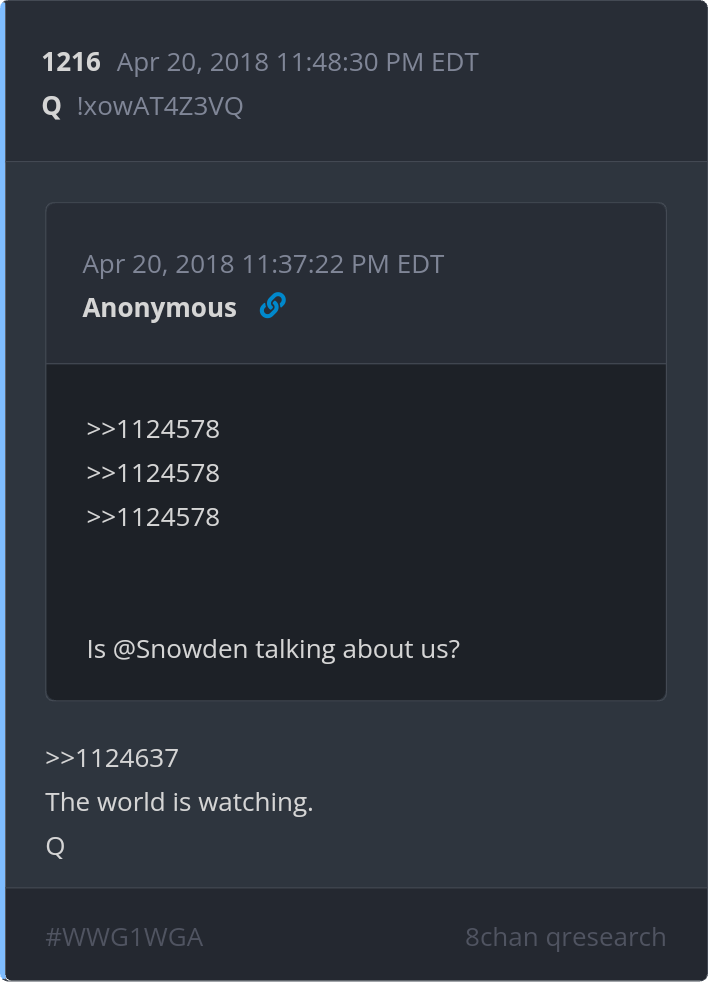Select the line "The world is watching."
This screenshot has width=710, height=982.
pyautogui.click(x=179, y=802)
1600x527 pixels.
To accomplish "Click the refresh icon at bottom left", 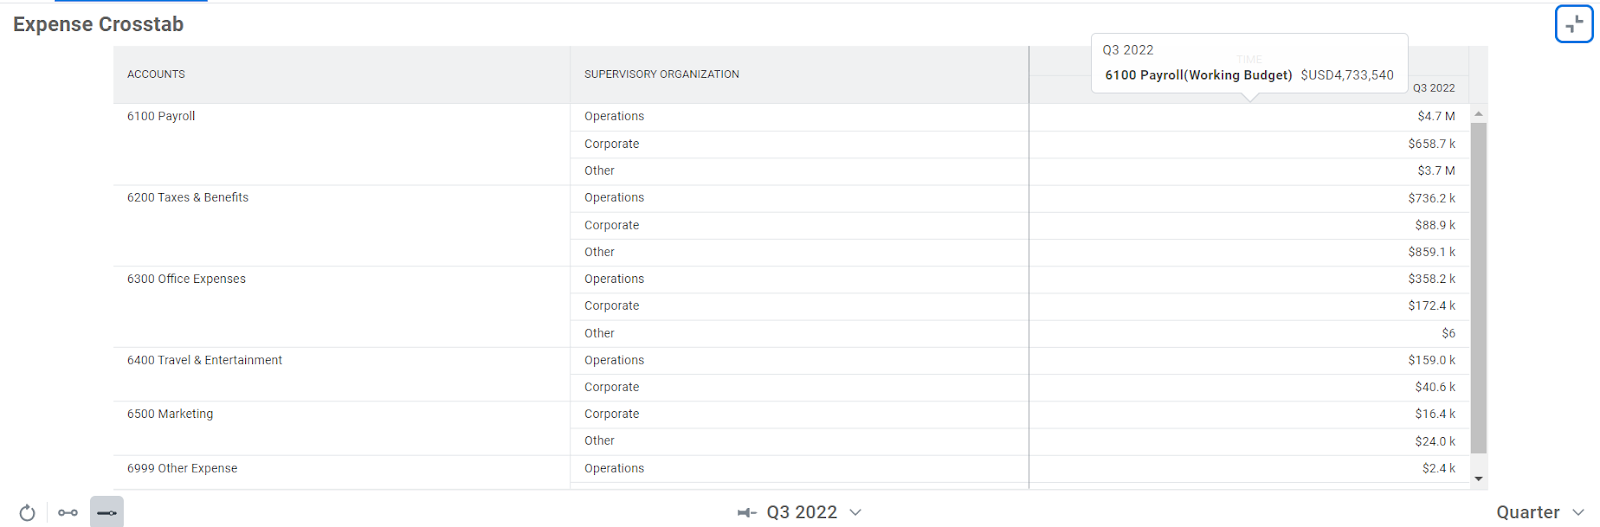I will [27, 512].
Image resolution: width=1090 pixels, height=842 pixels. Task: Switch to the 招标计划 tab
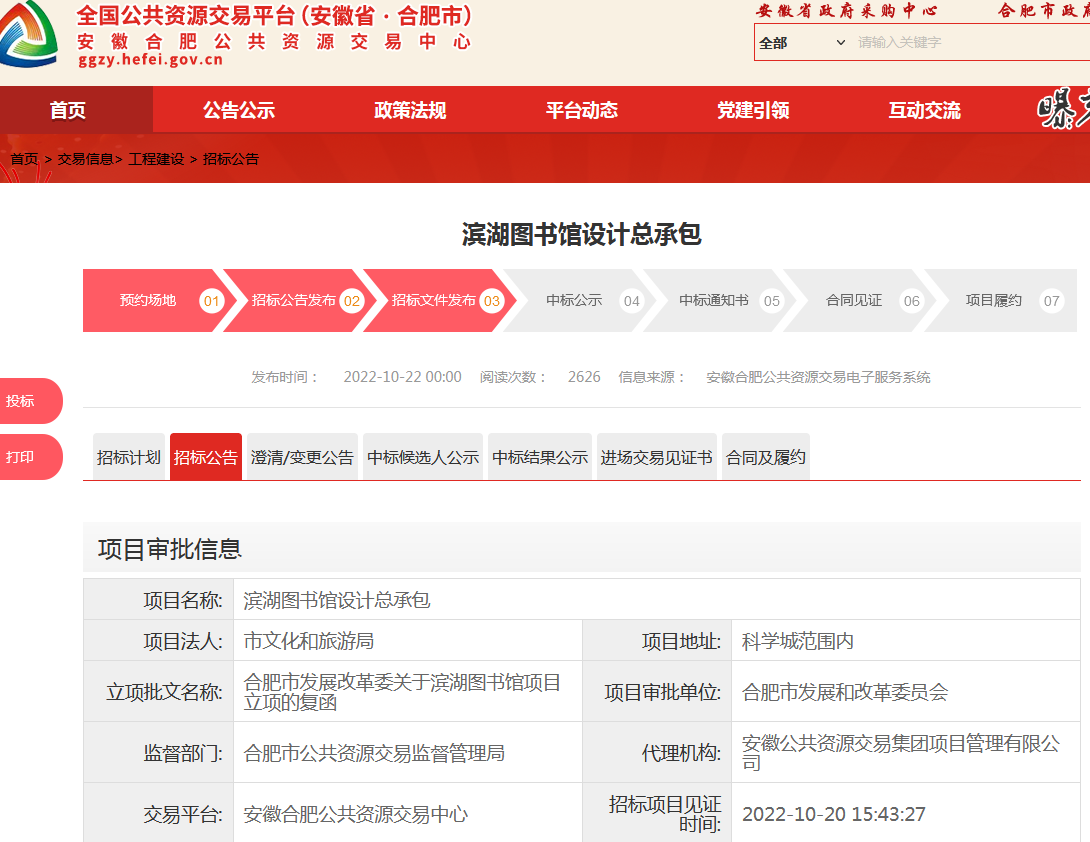(128, 457)
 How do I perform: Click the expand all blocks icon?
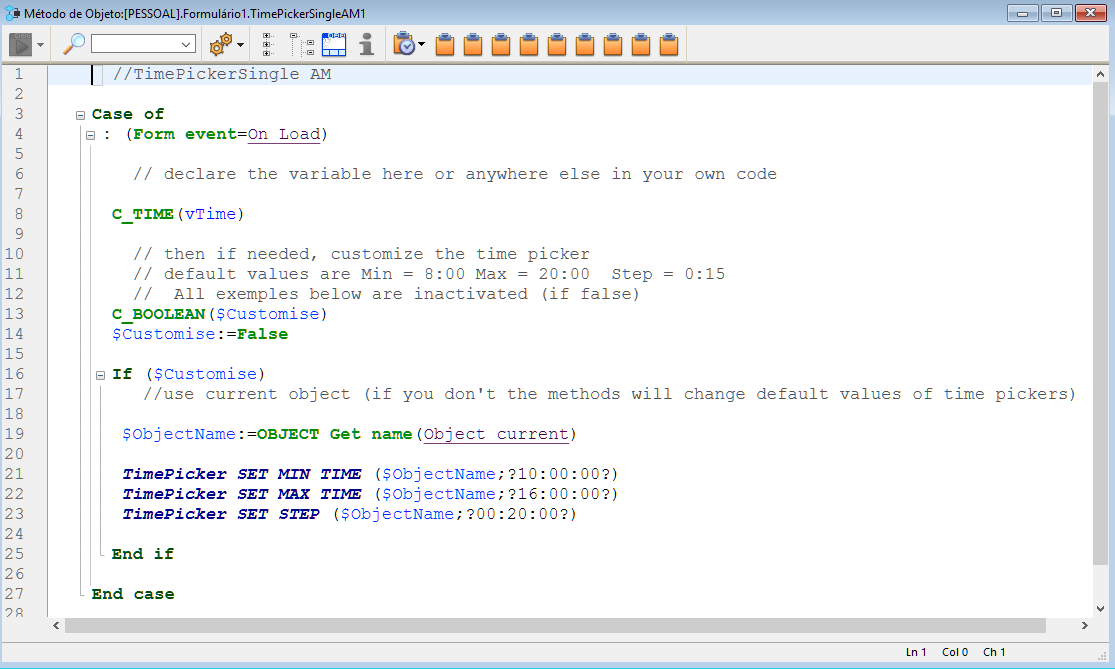[270, 44]
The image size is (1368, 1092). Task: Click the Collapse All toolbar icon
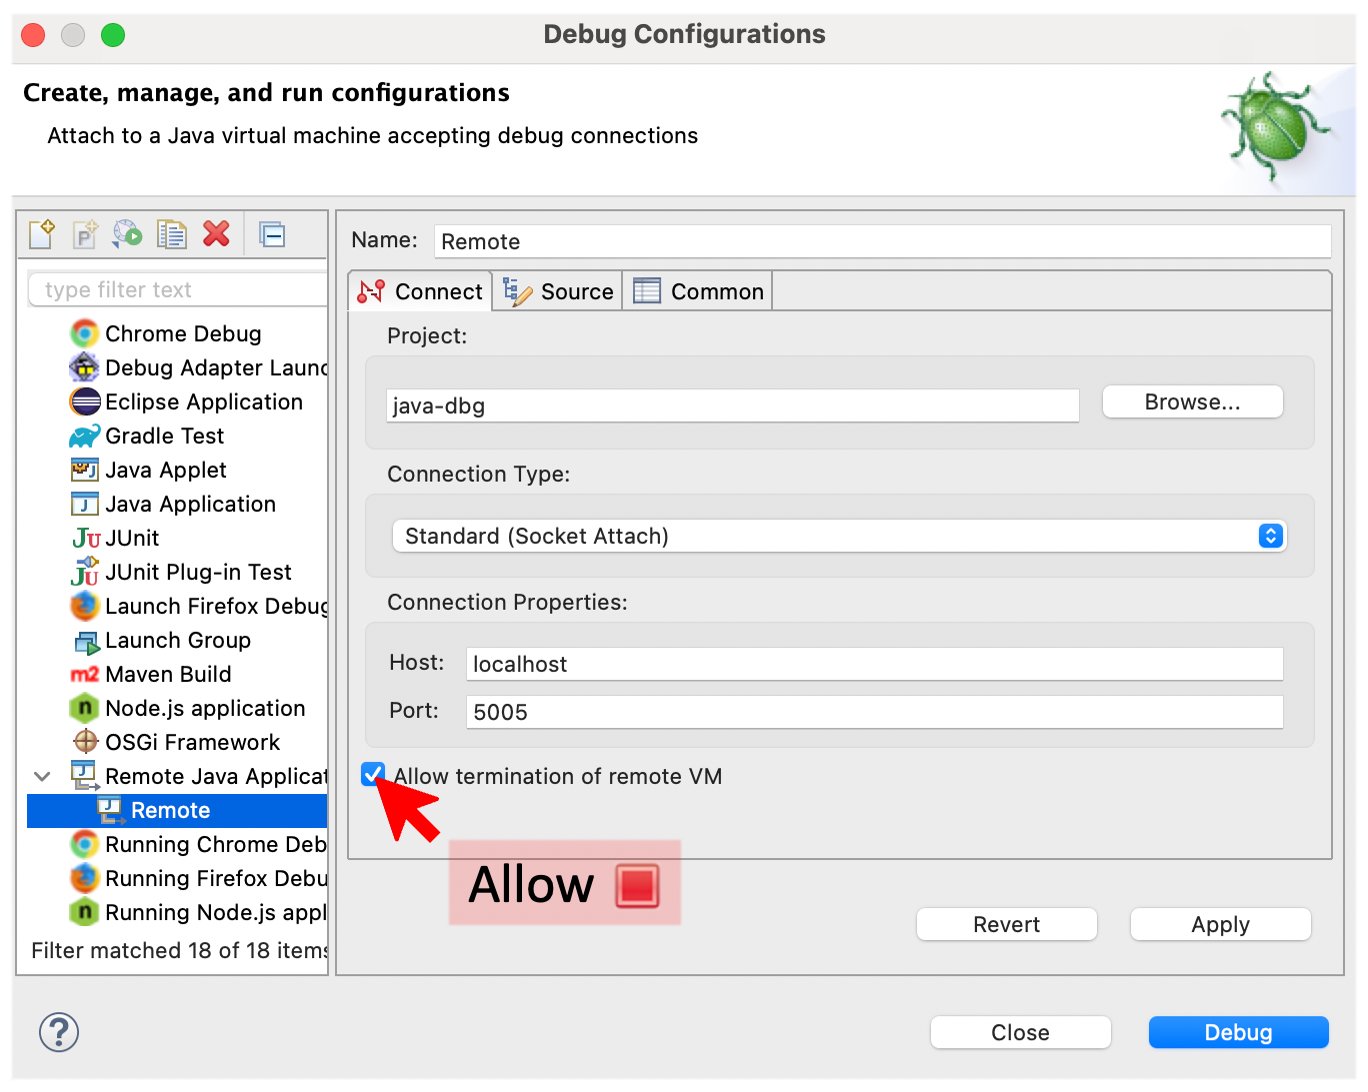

Do this » Swap "toolbar icon" for "toolbar button" in the lines from the one containing "How do I perform: Click" through the last of the lines, changing nothing else. Leave the pictures out of your answer.

Expected answer »
 How do I perform: Click the expand all blocks icon?
[270, 44]
The image size is (1368, 1092). Task: Click the Collapse All toolbar button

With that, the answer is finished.